Oh boy, here’s the change-up we mentioned that might happen in week 3… Open 19.3 is a bit unlike anything we’ve seen in the Open previously! Most of the movements are variations on things we do fairly regularly, but leveled-up a bit for complexity and to act as a differentiator in the competitive sense — should be fun and challenging for the experienced athletes attempting it Rx AS WELL as those who will do it scaled, or largely scaled (experienced and not as experienced alike!).

If you're going to be completing the workout this weekend at Arena Ready (either during the fun craziness of our Open Heats during all Saturday classes, or during Sunday Open Gym) then please start by reviewing the workout details here and watching the standards video below (which covers only the Rx workout, and not the scaled version). There’s a lot going on standards-wise so please make sure you understand the movement requirements and/or be prepared with specific questions if something is unclear (we’re happy to help).

Some overhead pre-hab/stability/recovery work, upper pulling, and DB lunge practice should help prep & prime you for Saturday… and barbell snatch work mixed with moderate volume/intensity wall balls & burpees should act as a good stimulus regardless of your intent to attack 19.3 or not.

Happy Friday!

WOD For 03-08-91:

3 Rounds For QUALITY:

4 Kettlebell Turkish Get-ups @ pick load (2 R / 2 L)

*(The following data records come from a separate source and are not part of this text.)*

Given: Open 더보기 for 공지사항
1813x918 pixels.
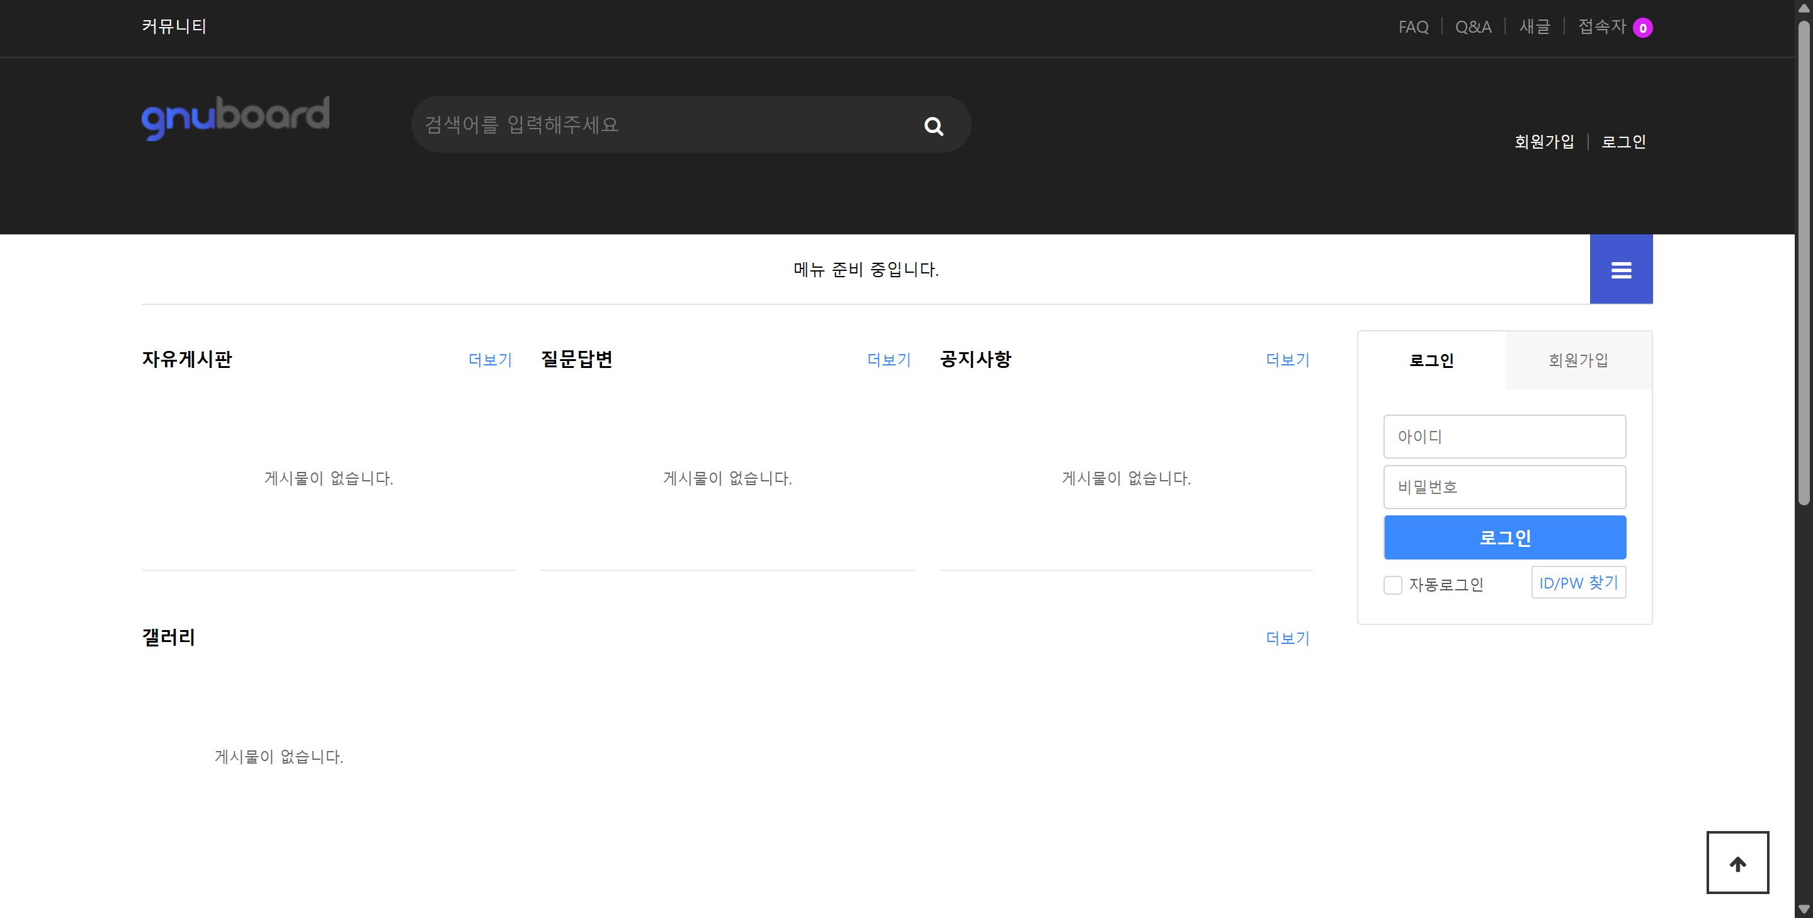Looking at the screenshot, I should (x=1287, y=360).
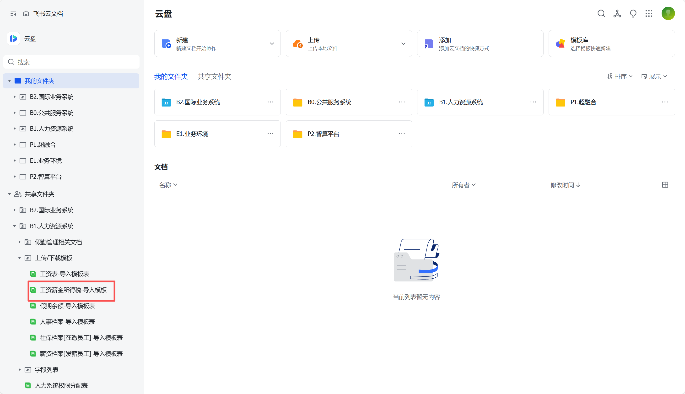This screenshot has width=685, height=394.
Task: Collapse the 上传/下载模板 tree folder
Action: point(19,258)
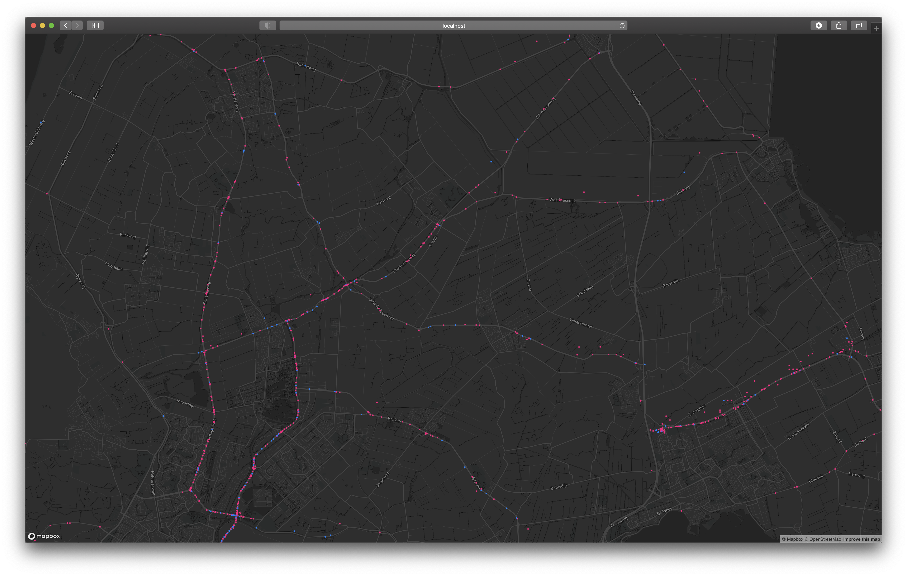Click the Zwaagdijk road label on the map
The width and height of the screenshot is (907, 576).
pyautogui.click(x=697, y=410)
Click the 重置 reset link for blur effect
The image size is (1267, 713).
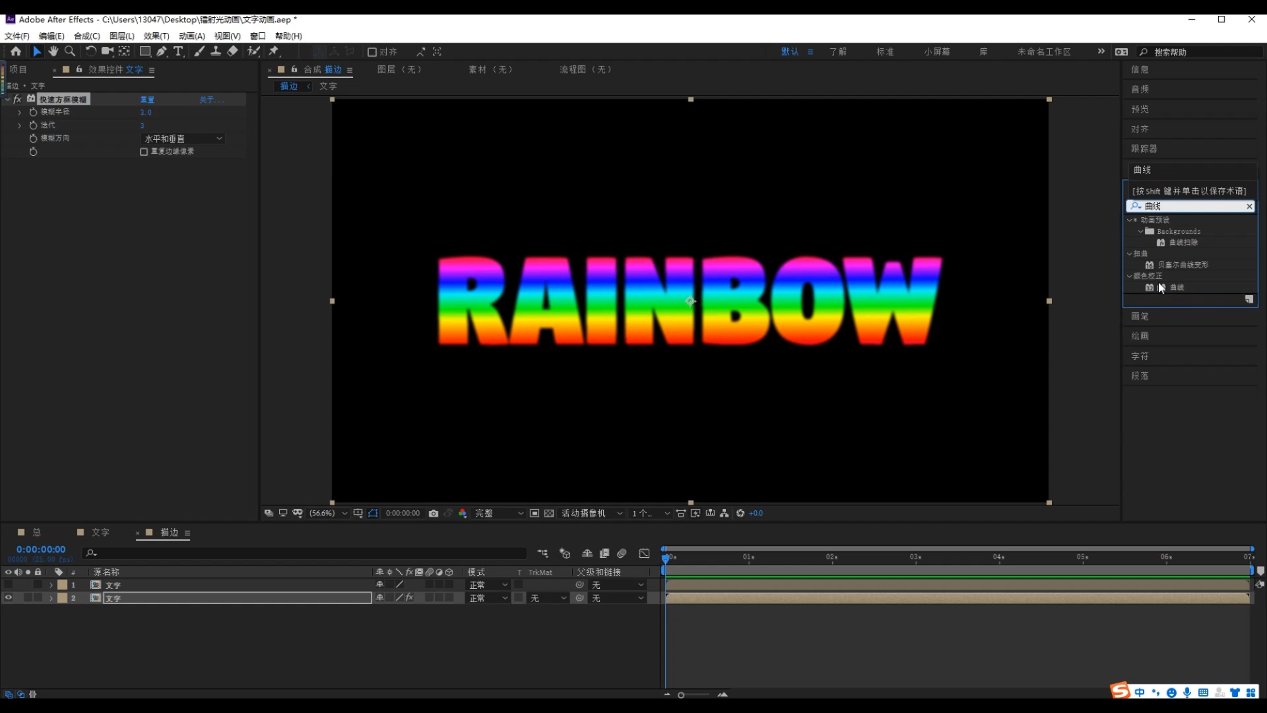point(147,100)
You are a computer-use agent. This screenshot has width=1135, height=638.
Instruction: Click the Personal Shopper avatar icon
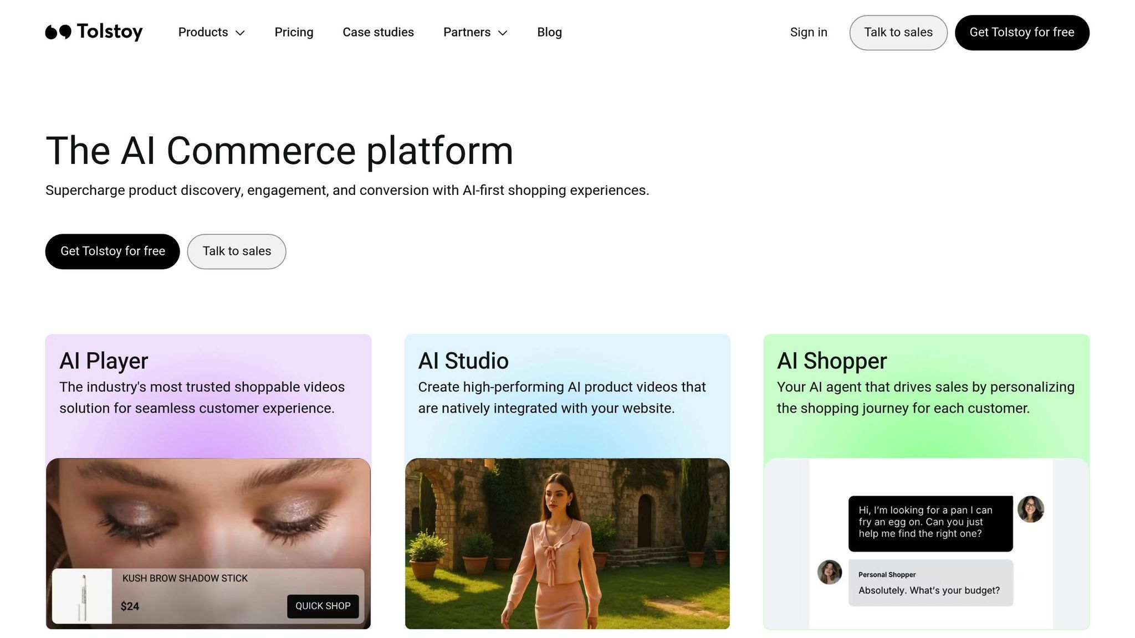pyautogui.click(x=829, y=572)
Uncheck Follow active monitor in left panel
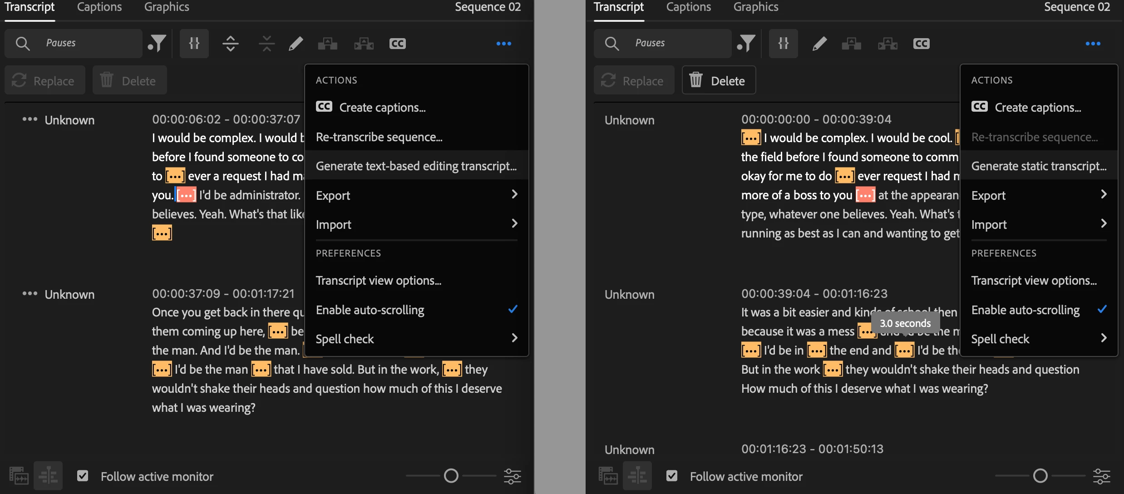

8 Single Dumbbell Overhead (OR Front Rack) Walking Lunges @ pick load

4-8 Strict Pull-ups (pick reps)

Pick weights that keep you in good positions — this is for QUALITY and not speed or loading. If the 19.3 DB weight is heavy for you then this is the time to attempt slightly lighter weights and/or work on position to build confidence (i.e. be smart, feel things out, make good decisions with the info you gather).


Alternating EMOM For 7 Rounds (14 Minutes):


Power Snatch + Hang Power Snatch + Overhead Squat


7 Wall Balls @ 20/14 lbs to 10/9 ft

7 Burpees to Jump Touch (6 in above your max reach)

Climb in weight for the snatch complex only as your technique allows — and if you arrive at a weight that feels good for crisp, snappy reps then stay there and repeat for multiple rounds.